U.S. senators seek new study of deadly salmon virus
Source: The Seattle Times
State and federal scientists concerned about news that two wild sockeye smolts have been found carrying a highly contagious virus related to one that killed millions of farmed salmon in Chile agree on this: they need more information.
Three Northwest senators want them to get it.
Late Wednesday, U.S. Sen. Maria Cantwell, D-Wash., and Alaska Sens. Lisa Murkowski and Mark Begich asked Congress to require federal agencies to research the risks and threats from the discovery and report back on their findings within six months.
The senators are proposing an amendment to an agricultural appropriations bill that would kick off an emergency research effort to figure out how much of a threat the virus may pose to wild, hatchery and farmed salmon in Alaska, Washington, Idaho, Oregon and California.
"We need to act now to protect the Pacific Northwest’s coastal economy and jobs," Cantwell said in a statement. "Infectious salmon anemia could pose a serious threat to Pacific Northwest wild salmon and the thousands of Washington state jobs that rely on them. We have to get a coordinated game plan in place to protect our salmon and stop the spread of this deadly virus."

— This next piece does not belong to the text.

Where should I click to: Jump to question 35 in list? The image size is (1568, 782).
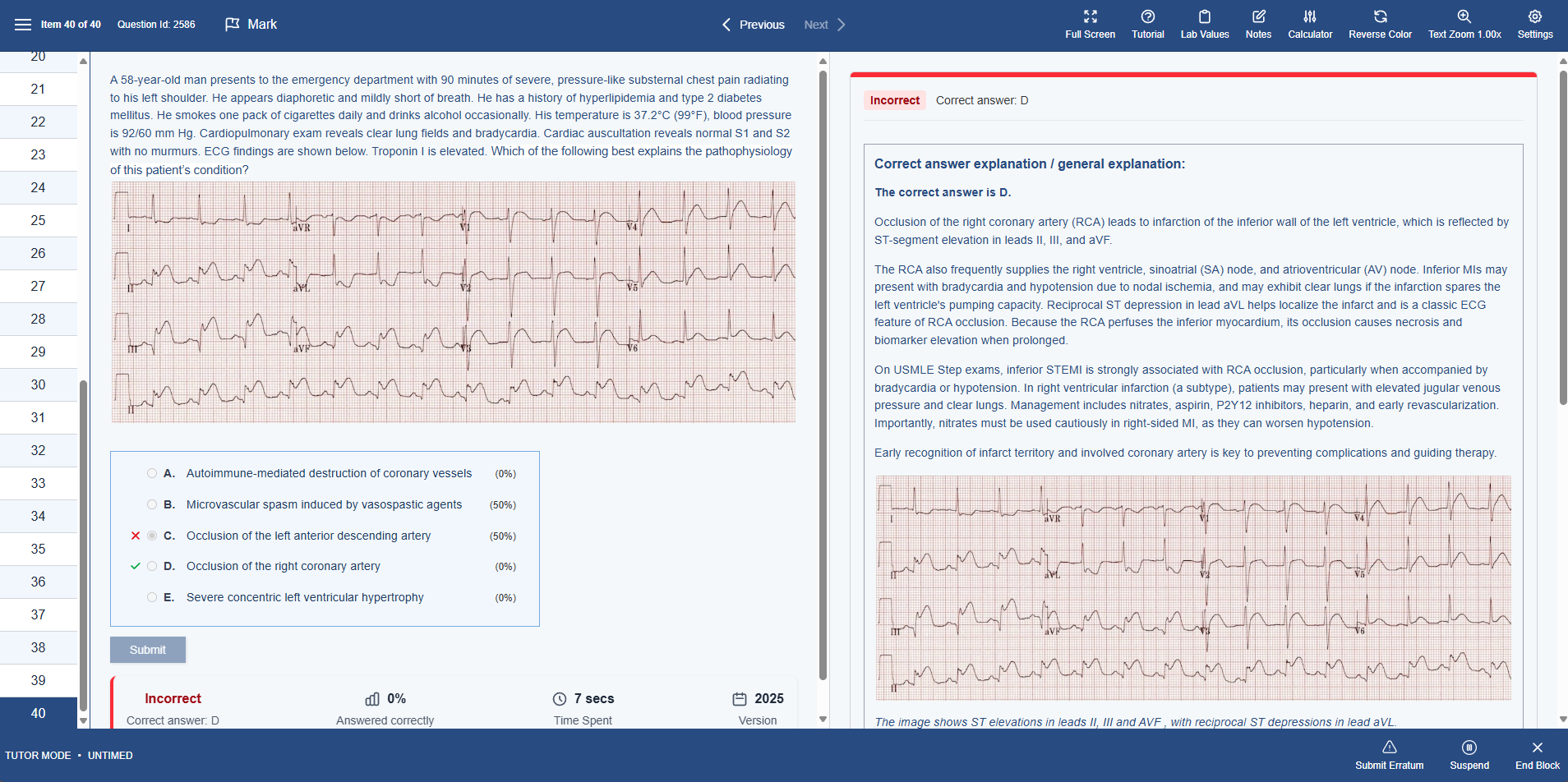39,549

The proposed amendment comes just two days after researchers at Simon Fraser University announced the results of laboratory testing that revealed two of 48 sockeye smolts tested from Rivers Inlet in northern British Columbia were carrying infectious salmon anemia, also known as ISA. It's the first time the virus -- which in its virulent form has been found to be deadly to Atlantic salmon, but harmless to humans -- has been documented along the Pacific Coast.

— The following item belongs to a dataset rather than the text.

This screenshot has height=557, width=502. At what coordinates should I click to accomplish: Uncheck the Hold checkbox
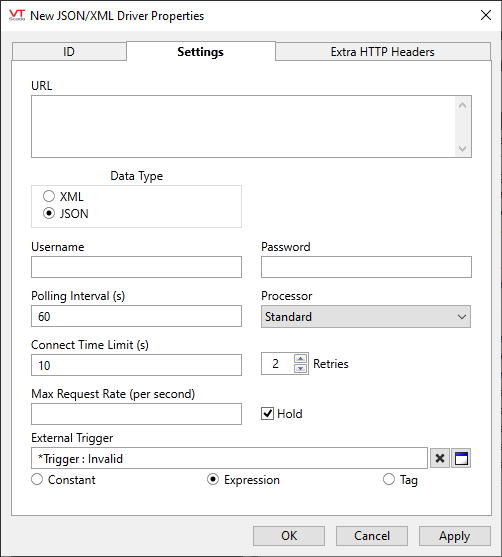267,413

Fish-virus experts from the U.S. Geological Survey to the Washington Department of Fish and Wildlife called the discovery alarming even while they acknowledged the tests results don't make clear how wide-ranging the virus is. The results also have not yet been confirmed by additional testing.
"We found sequences of this virus in two samples of wild sockeye -- that's all," said Fred Kibenge, the highly regarded scientist who performed the tests. "There was no link to disease, no indication of a massive outbreak, and we don't know if it's virulent or not.
But anytime it's present you have the potential for an outbreak.
"This is probably the single most-feared virus in the fish industry," he said. "ISA is a very dangerous disease."
The virus first surfaced in farmed Atlantic salmon in Norway in the early 1980s and since has ranged as far as Scotland and Chile and northeastern North America.
So far, there's no evidence this virus has ever harmed wild salmon populations, even wild Atlantic salmon populations. James Winton, a fish virologist at USGS in Seattle, found several years ago that several species of Pacific salmon exposed to the virus in a lab were resistant to disease.
But the virus is a fast killer of farmed Atlantic salmon, which are reared by the tens of millions in net pens in British Columbia. And it also has great potential to mutate, which raises concerns about its impact on wild salmon.
"The big question is, if it does adapt, how serious will the direct mortality be?" asked Winton.
"But more concerning is Pacific salmon just don’t need another threat. Adding one more even relatively minor disease issue on top of all the other threats they face could be pretty serious. And if the disease got into hatcheries or other populations undergoing other stressors, it could be much worse."
Right now, though, "we just don't know enough."
Cantwell's amendment would not seek new money, but would direct an interagency team of scientists within the Commerce, Agriculture and Interior departments to make it a priority to gauge the prevalence of the virus, discover transmission pathways and figure out management strategies to deal with the potential threat.